> _EXERCISE INSTRUCTIONS_:
Write out the lines from the line with "This screenshot has height=818, width=1221." through the end of the records, exactly as they appear, leaving the pictures out of your answer.

> _ENTRIES PROVIDED_:
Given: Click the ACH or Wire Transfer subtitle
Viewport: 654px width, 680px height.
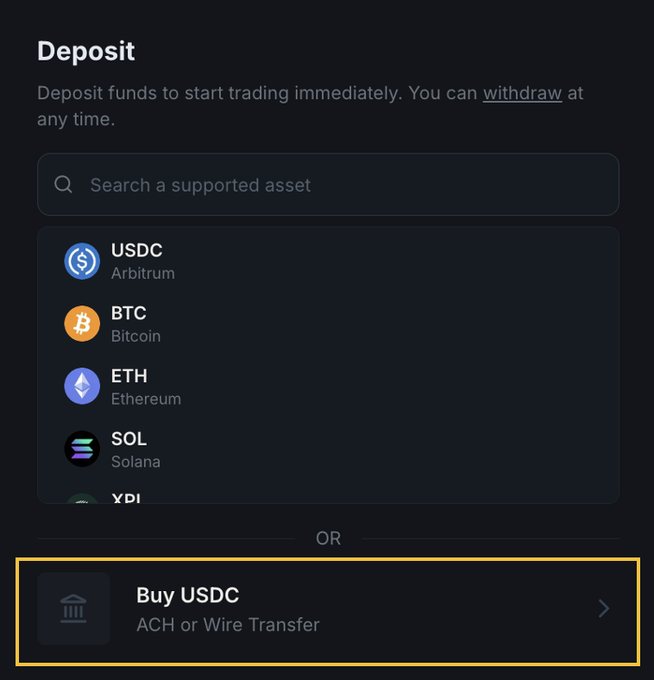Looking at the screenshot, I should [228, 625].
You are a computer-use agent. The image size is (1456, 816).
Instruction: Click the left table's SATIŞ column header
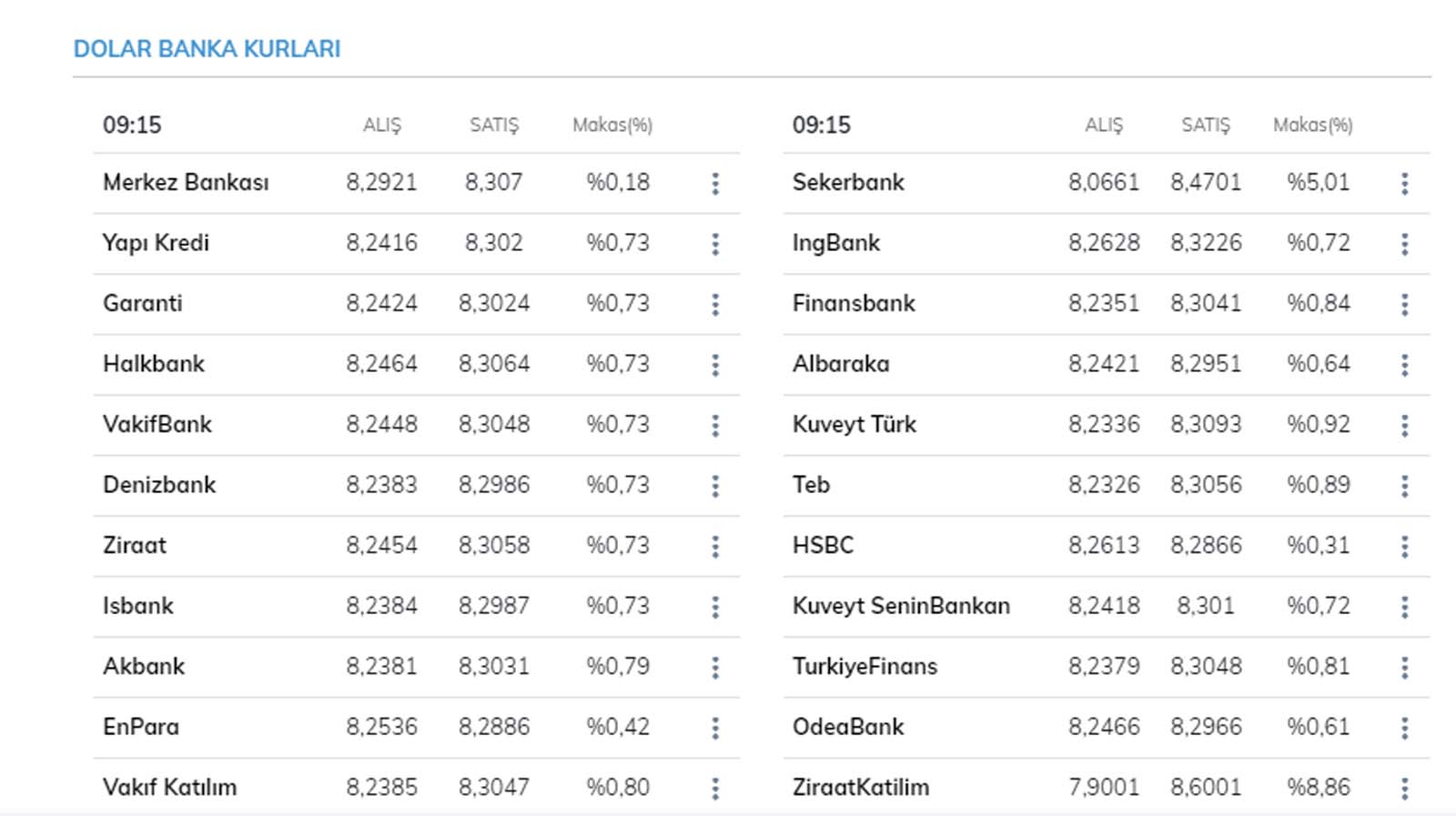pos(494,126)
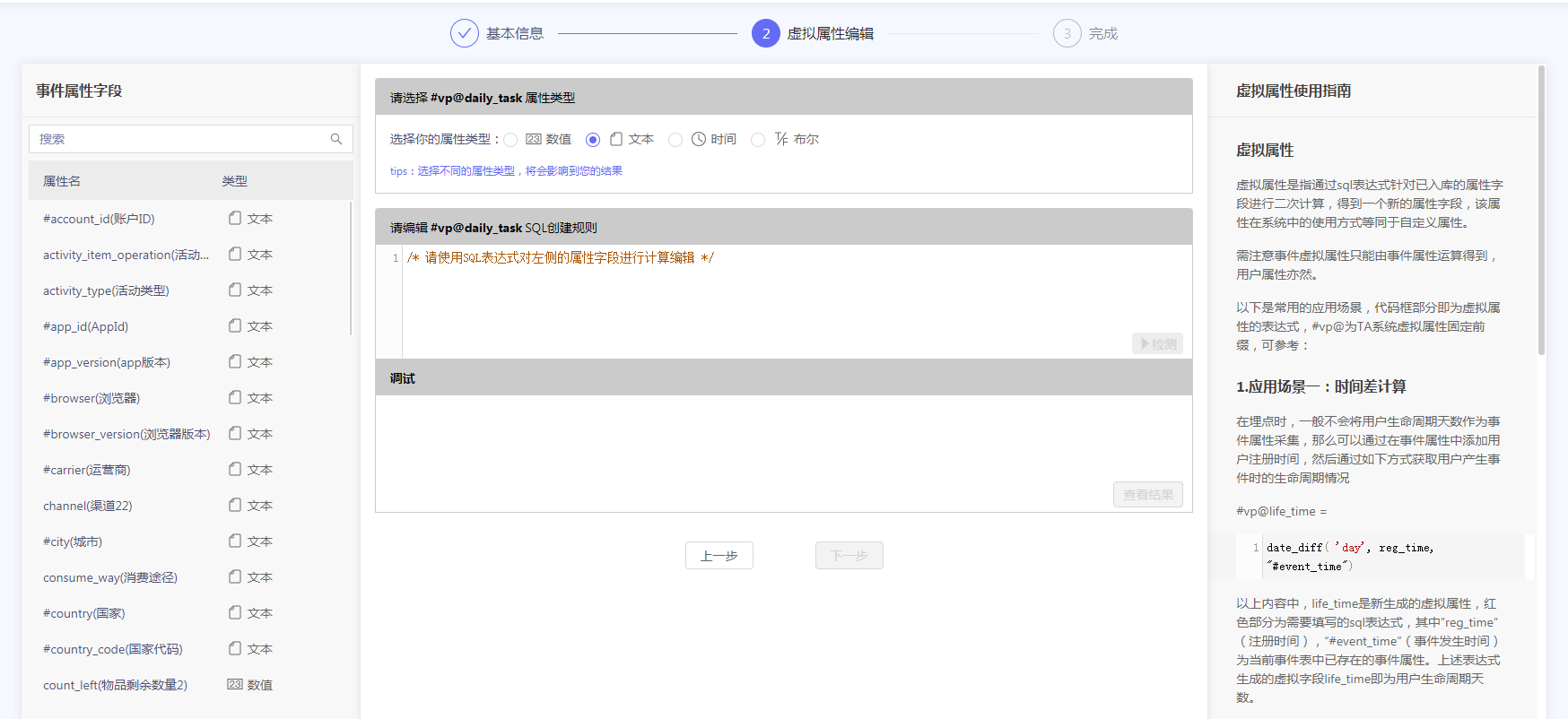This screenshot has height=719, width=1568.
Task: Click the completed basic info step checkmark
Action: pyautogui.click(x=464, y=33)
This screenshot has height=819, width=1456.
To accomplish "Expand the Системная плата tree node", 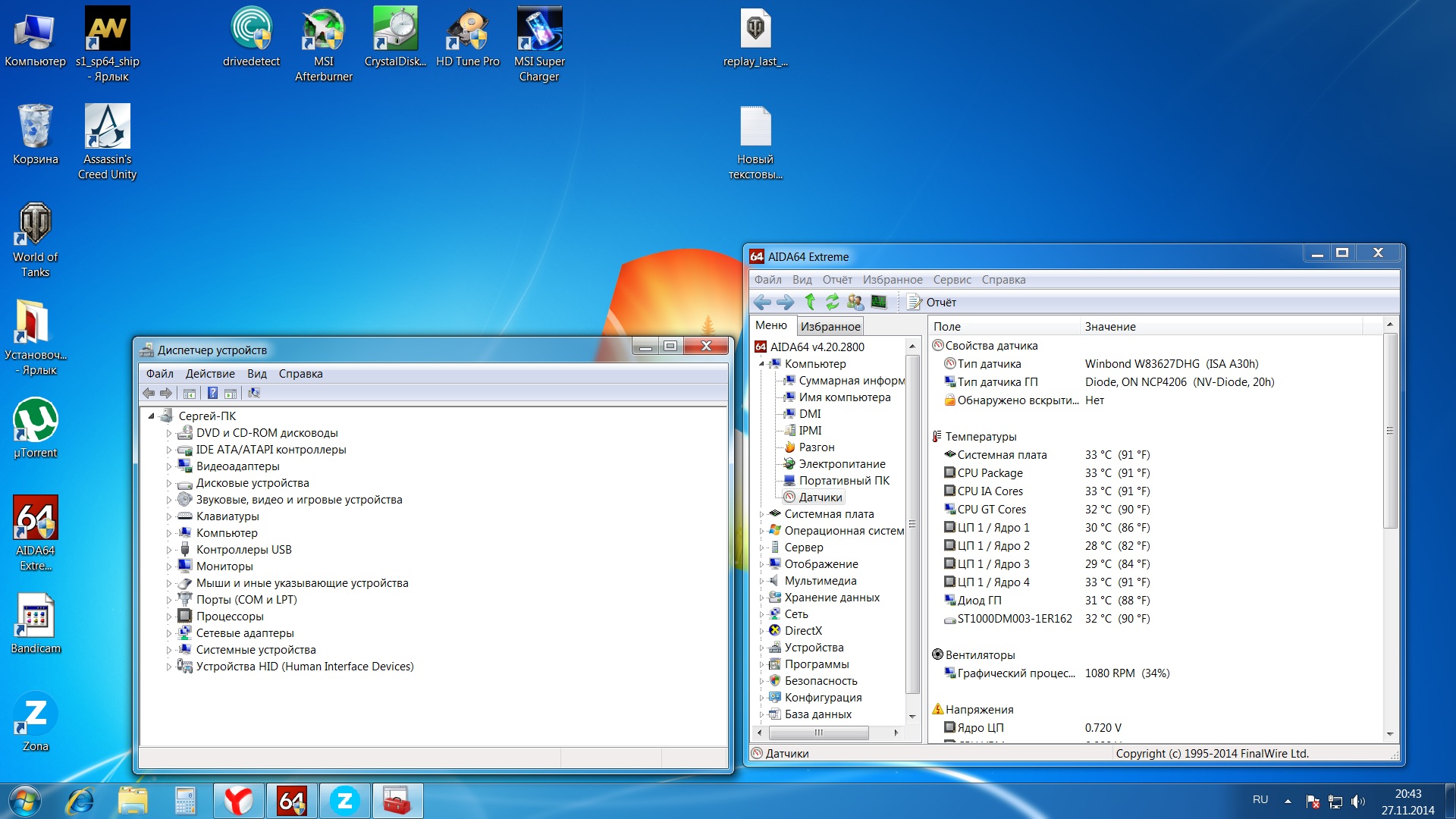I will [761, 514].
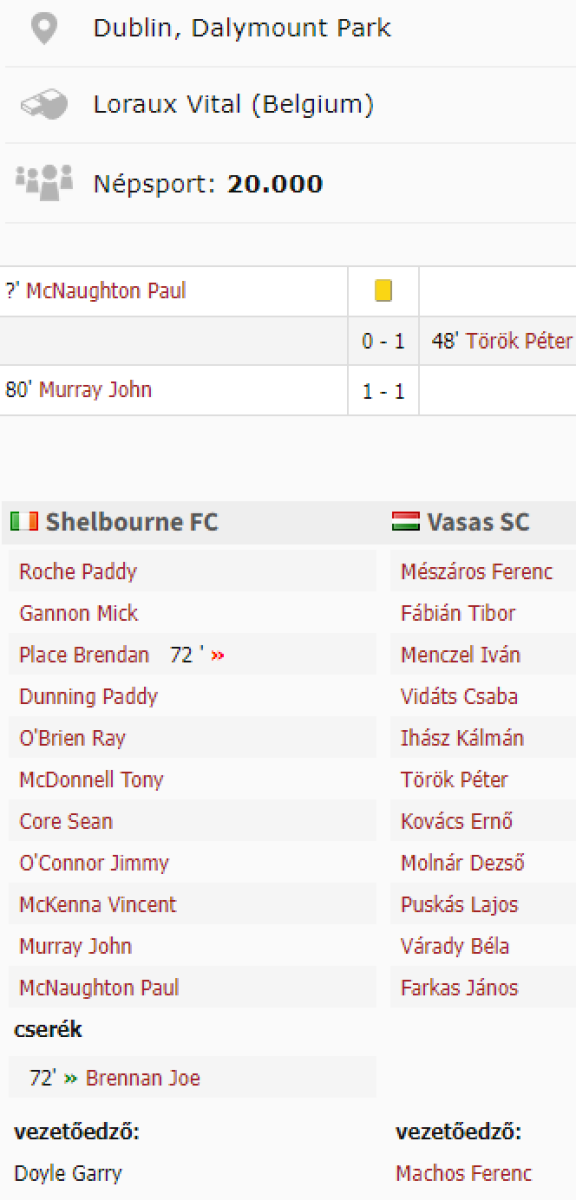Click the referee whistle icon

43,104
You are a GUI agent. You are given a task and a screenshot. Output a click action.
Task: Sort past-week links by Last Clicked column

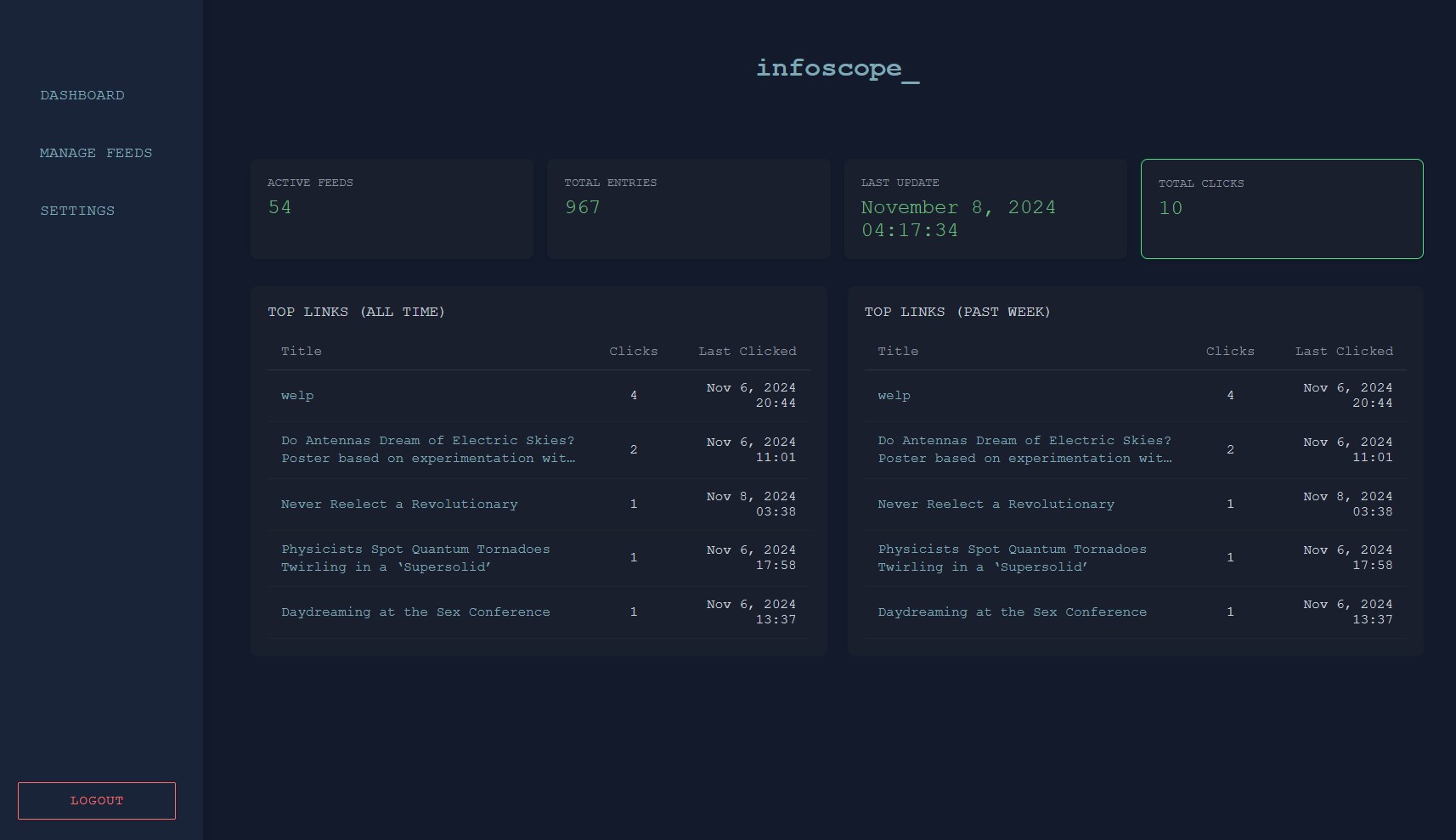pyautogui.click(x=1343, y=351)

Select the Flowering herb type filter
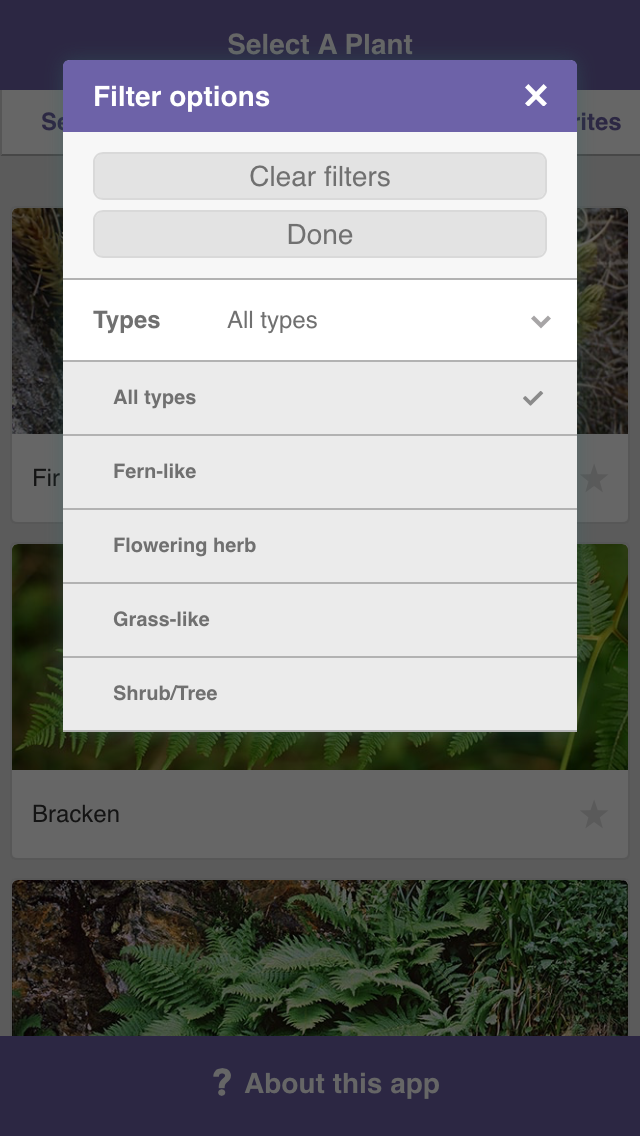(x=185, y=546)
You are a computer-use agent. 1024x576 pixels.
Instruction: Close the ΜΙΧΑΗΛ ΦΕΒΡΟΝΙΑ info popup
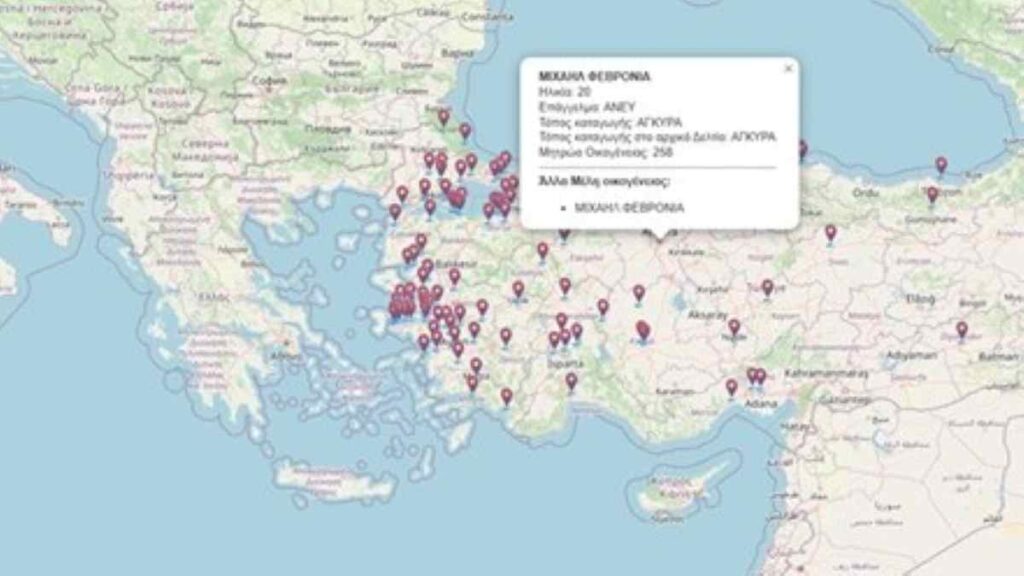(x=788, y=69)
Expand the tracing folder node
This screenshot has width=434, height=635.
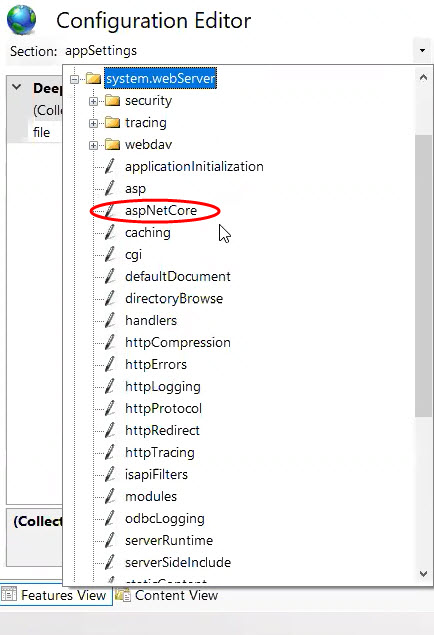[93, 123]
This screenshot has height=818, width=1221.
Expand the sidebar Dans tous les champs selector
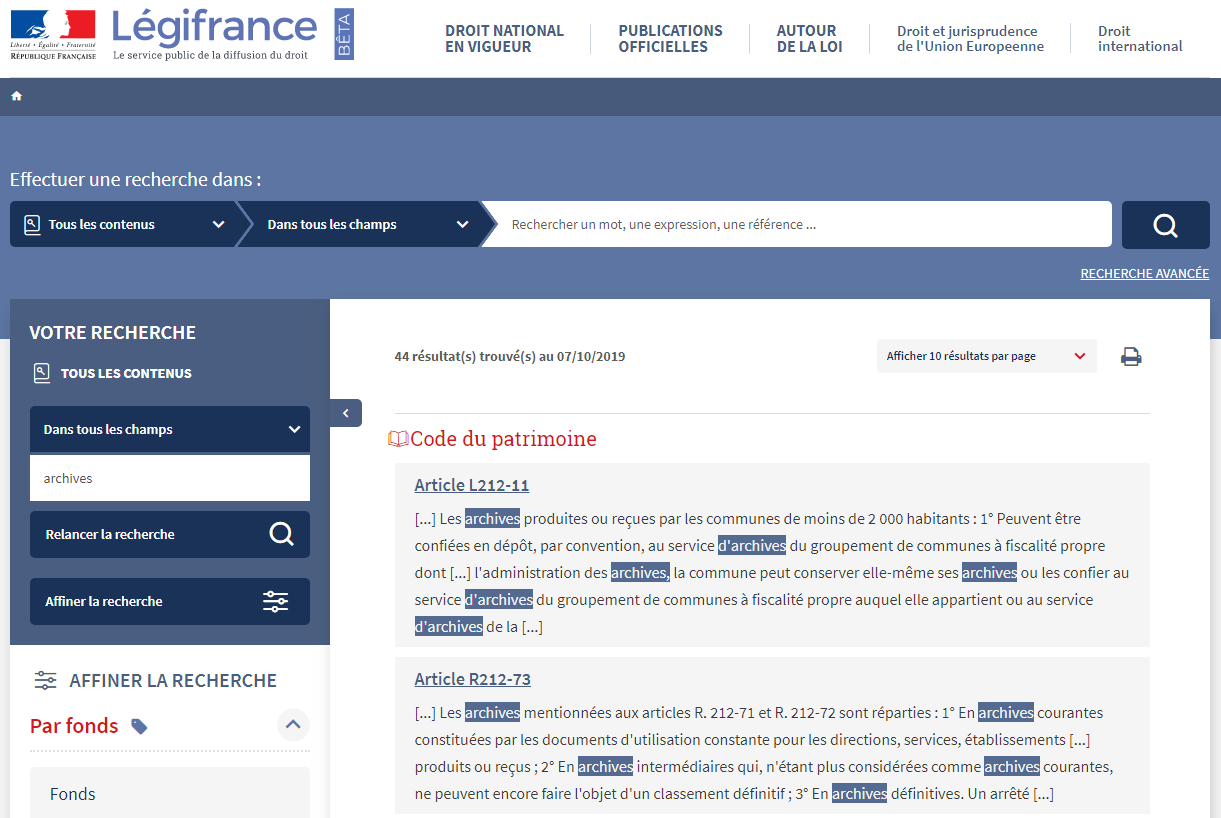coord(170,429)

> _TASK SOLUTION_:
This screenshot has height=818, width=1221.
Expand the sidebar Dans tous les champs selector
coord(170,429)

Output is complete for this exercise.